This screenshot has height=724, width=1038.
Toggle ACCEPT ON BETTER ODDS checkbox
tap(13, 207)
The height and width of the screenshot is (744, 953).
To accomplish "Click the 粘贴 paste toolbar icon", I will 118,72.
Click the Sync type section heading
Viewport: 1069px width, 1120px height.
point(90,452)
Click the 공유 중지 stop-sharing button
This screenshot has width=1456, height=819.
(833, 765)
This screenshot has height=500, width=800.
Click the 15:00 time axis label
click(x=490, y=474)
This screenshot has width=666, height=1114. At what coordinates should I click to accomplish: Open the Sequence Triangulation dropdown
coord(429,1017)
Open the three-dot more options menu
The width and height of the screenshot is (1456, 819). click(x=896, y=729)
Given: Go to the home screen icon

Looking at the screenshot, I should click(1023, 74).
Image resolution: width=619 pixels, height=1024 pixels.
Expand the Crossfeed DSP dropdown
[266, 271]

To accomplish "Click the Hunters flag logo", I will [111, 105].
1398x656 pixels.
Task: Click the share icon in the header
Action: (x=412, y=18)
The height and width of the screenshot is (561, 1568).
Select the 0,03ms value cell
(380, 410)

- What you have to do
Exactly as written, give the line containing "The height and width of the screenshot is (561, 1568)." and all remaining lines of the records.

- Written answer
The height and width of the screenshot is (561, 1568).
Select the 0,03ms value cell
(380, 410)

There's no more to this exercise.